HEU represents more than 60,000 health-care workers across B.C., including about 28,000 working directly with seniors in long-term care and other care settings. Secretary-business manager Brisard says she wasn’t surprised to hear about the high rates of workplace violence, because she’d already been hearing reports from HEU members. What surprised her was to hear how nearly half of care aides were thinking of leaving health care altogether. Part of the reason for that, the report notes, is because care aides and community health workers are “short-staffed and struggling to deliver quality care.” Many patients have complex care needs resulting from illnesses such as dementia.
Staffing shortages mean more than two-thirds of care-aides say they have to rush through basic care routines and don’t have enough time to properly comfort, reassure or calm people who are confused, agitated or fearful, the survey notes.
This leads to workplace violence, with 82 per cent of care aides saying they’ve been hit, scratched, spit on or subjected to other forms of violence from a care home resident, patient or home care client. Forty-five per cent say they’ve taken time off work due to a workplace injury.
When the pandemic hit, it increased the workload for 40 per cent of care aides. This resulted in even less time to care for patients, worsening the cycle.
The situation is leading to burnout, with 62 per cent of care aides saying they “always” or “usually” end their shift feeling mentally or physically exhausted.
The Ministry of Health told The Tyee it is working on hiring 320 new security guards and 14 violence prevention workers for health-care facilities across the province. The security guards will have trauma-informed training and the violence prevention workers will have Indigenous cultural safety training as well, the ministry adds.
The HEU says it is working to improve the working conditions for care aides.
For Brisard, a major but obtainable fix would be to bring all care aids back under a single collective agreement.
The BC NDP effectively promised to do this during its 2020 election campaign, but it hasn’t happened yet, she says.
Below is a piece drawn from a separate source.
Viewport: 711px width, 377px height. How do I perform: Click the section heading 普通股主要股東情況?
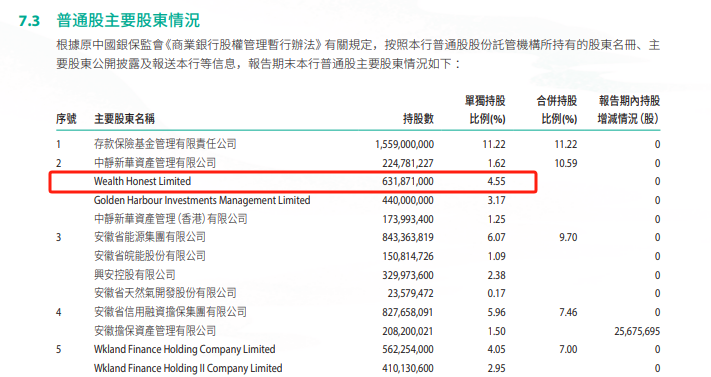tap(128, 20)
Dix told The Tyee he would continue to “focus on wage levelling, increasing staffing levels in long term care, increasing direct care hours and actively working with health authorities on the development of a long-term care funding model.”
A provincial program that pays for the post-secondary education of care aides has helped B.C. hire 6,546 new workers since the program was introduced September 2020, the Health Ministry adds.
Brisard says recent graduates still don’t want to work in for-profit care homes and, when they do accept a job there, it’s usually just to improve their training to make them more attractive for a job with a health authority or not-for-profit facility.